An example of a problem that would be an appropriate use of the ParallelWhileNotEmpty method is a website link checking tool. The walk task loads the initial page and searches it for links. Each link is checked and removed from the list, and additional links to unchecked pages from the same site are added to the list. Eventually, there are no more unchecked links and the application stops.

Task Chaining with Parent/Child Tasks

The TPL includes a task creation option named AttachedToParent. This option is used most frequently in code that uses the dynamic task parallelism pattern. The purpose of the AttachedToParent option is to link a subtask to the task that created it. In this case, the subtask is known as a child task and the task that created the child task is known as a parent task.

You use the AttachedToParent option in two situations. The first is when you want to link the status of a parent task to the status of its child tasks. The second is when you want to use the Microsoft® Visual Studio® development system debugger to see the parent/child relationships. The order of execution is not changed by using the AttachedToParent option.

The following code shows an example.

static void ParallelWalk2<T>(Tree<T> tree, Action<T> action)
{
  if (tree == null) return;
  var t1 = Task.Factory.StartNew(
              () => action(tree.Data),                                        
              TaskCreationOptions.AttachedToParent);
  var t2 = Task.Factory.StartNew(
              () => ParallelWalk2(tree.Left, action),                             
              TaskCreationOptions.AttachedToParent);
  var t3 = Task.Factory.StartNew(
              () => ParallelWalk2(tree.Right, action),
              TaskCreationOptions.AttachedToParent);
  Task.WaitAll(t1, t2, t3);
}

The AttachedToParent option affects the behavior of the parent task. If a parent task with at least one running child task finishes running for any reason, its Status property becomes WaitingForChildrenToComplete. Only when all of its attached children are no longer running will the parent task's Status property transition to one of the three final states. Figure 1 illustrates this.

Figure 1

Life cycle of a task that has attached children

Exceptions from attached children are observed in the parent task.

To access the parent/child view in the Visual Studio debugger, right-click the row headings in the Parallel Tasks window, and then click Parent Child View.

Design Notes

The behavior of the Microsoft .NET Framework default task scheduler was described in Chapter 3, "Parallel Tasks." The default task scheduler uses fast local task queues for each of its worker threads as well as a work stealing algorithm for load balancing. These features are of particular importance to the performance of applications that use dynamic task parallelism.

The default task scheduler's thread injection heuristics aren't appropriate for every case of dynamic task parallelism. In particular, if you have long-running, processor-intensive tasks, profiling your application may show processor oversubscription (too many worker threads). If this happens, consider decomposing your problem into more tasks with shorter durations. For example, in the parallel quick sort example, you can adjust the initial value of the depthRemaining parameter to create more or fewer tasks.
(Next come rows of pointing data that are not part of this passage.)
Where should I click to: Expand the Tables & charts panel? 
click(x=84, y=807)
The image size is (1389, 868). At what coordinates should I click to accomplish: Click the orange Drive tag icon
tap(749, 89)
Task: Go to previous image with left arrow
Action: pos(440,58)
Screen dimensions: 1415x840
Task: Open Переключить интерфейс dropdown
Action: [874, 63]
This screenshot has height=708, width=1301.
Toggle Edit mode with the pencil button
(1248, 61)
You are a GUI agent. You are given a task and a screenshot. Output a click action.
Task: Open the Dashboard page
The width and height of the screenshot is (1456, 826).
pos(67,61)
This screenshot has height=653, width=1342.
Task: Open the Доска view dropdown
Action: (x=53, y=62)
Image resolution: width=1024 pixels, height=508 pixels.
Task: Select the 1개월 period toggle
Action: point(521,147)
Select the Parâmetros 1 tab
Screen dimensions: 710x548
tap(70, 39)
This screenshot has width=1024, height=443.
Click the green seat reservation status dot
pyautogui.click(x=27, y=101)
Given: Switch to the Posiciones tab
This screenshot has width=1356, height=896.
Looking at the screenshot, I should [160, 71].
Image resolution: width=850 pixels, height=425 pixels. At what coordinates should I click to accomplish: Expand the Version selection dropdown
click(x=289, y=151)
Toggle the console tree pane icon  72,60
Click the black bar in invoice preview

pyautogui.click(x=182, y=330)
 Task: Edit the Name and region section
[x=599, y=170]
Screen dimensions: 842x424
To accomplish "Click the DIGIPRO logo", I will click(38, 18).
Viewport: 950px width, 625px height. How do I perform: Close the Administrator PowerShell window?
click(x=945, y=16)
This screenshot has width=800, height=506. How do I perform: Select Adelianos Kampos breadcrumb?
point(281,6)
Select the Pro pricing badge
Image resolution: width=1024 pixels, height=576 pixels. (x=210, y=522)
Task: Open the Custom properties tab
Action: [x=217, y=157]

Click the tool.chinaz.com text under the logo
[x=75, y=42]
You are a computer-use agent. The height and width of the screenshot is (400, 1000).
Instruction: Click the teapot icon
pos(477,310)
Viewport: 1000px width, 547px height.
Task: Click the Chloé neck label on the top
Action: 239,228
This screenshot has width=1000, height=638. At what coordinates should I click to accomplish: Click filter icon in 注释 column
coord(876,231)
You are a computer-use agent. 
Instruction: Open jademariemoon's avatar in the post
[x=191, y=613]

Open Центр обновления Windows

You can also write a custom thread scheduler. For more information about task scheduling, see Chapter 3, "Parallel Tasks."

Exercises

The sample code on CodePlex assigns a particular default value for the Threshold segment length. At this point, the QuickSort methods switch to the non-recursive InsertionSort algorithm. Use the command line argument to assign different values for the Threshold value, and then observe the execution times for the sequential version to sort different array sizes. What do you expect to see? What's the best value for Threshold on your system?
Use the command line argument to vary the array size, and then observe the execution time as a function of array size for the sequential and parallel versions. What do you expect? Can you explain your observations?
Suggest other measures, besides the number of cores, to limit the number of tasks.